Das FG wies die Klage ohne weitere Ermittlungen ab. Es führte zu dem Vorbringen des Klägers, das FA hätte seine Anschrift durch eine Anfrage bei der GmbH ermitteln können, aus, nach den Angaben des FA seien Zustellungsversuche an die GmbH wiederholt fehlgeschlagen. Das Gericht habe keine Veranlassung, die Richtigkeit dieser Angaben des FA in Zweifel zu ziehen.

9

b) Mit diesem Vorgehen hat das FG seine Pflicht zur Sachaufklärung verletzt. Jedenfalls nachdem der Kläger das Vorbringen des FA zu den bei der GmbH durchgeführten Zustellungsversuchen seiner Körperschaftsteuerstelle --zu Recht-- als unsubstantiiert gerügt und seinerseits unter Beweisantritt substantiiert zur Erreichbarkeit der GmbH vorgetragen hat, hätte das FG seiner Entscheidung nicht ohne eigene Ermittlungen das Vorbringen des FA zugrunde legen dürfen.

10

Im Hinblick darauf, dass die öffentliche Zustellung in Fällen eines unbekannten Aufenthaltsorts des Empfängers (§ 10 Abs. 1 Satz 1 Nr. 1 des Verwaltungszustellungsgesetzes) erst als "letztes Mittel" zulässig ist, wenn alle Möglichkeiten erschöpft sind, das Schriftstück dem Empfänger in anderer Weise zu übermitteln (vgl. Senatsurteil vom 9. Dezember 2009 X R 54/06, BFHE 228, 111, BStBl II 2010, 732, unter II.2.a aa, m.w.N.), sind auch über die routinemäßigen Anfragen bei der Meldebehörde hinaus weitere Nachforschungen bei anderen Einrichtungen oder Personen anzustellen, wenn die konkrete Sachverhaltsgestaltung dies nahelegt (BFH-Urteil vom 15. Januar 1991 VII R 86/89, BFH/NV 1992, 81).

——

Warum sind laut dem Urteilsauszug auch über die routinemäßigen Anfragen bei der Meldebehörde hinaus weitere Nachforschungen anzustellen? Antworten Sie in ein bis drei Sätzen.

### [Datenblock]
——

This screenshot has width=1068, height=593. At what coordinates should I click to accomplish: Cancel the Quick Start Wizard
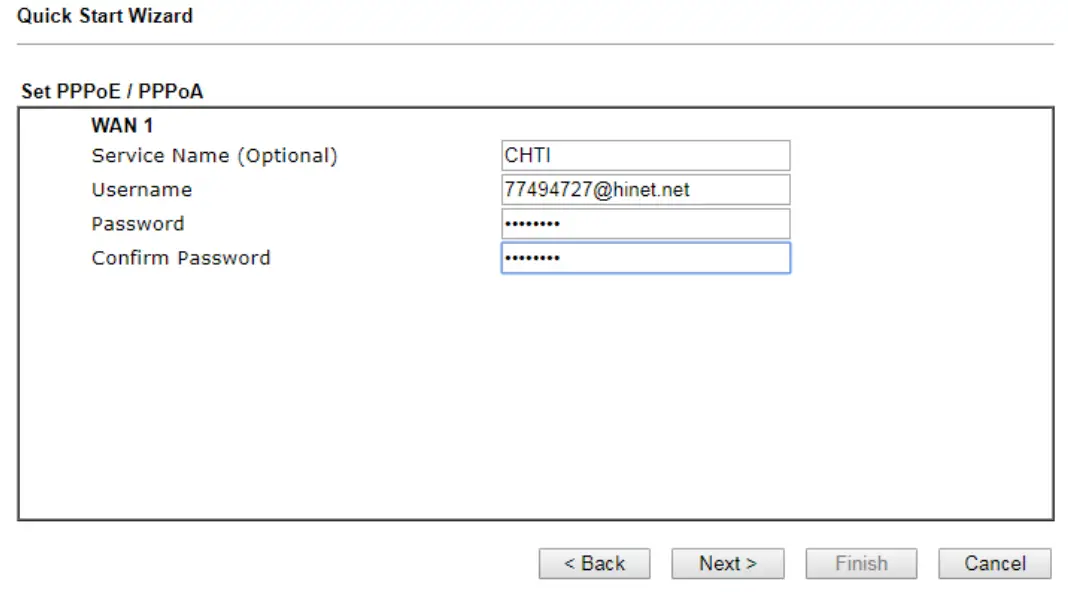(994, 564)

——

### [Richtige Antwort]
Bei unbekanntem Aufenthaltsort des Empfängers ist die öffentliche Zustellung erst als „letztes Mittel“ zulässig, also erst dann, wenn alle Möglichkeiten erschöpft sind, das Schriftstück auf andere Weise zu übermitteln. Deshalb müssen weitere Nachforschungen bei anderen Einrichtungen oder Personen angestellt werden, wenn die konkrete Sachverhaltsgestaltung dies nahelegt.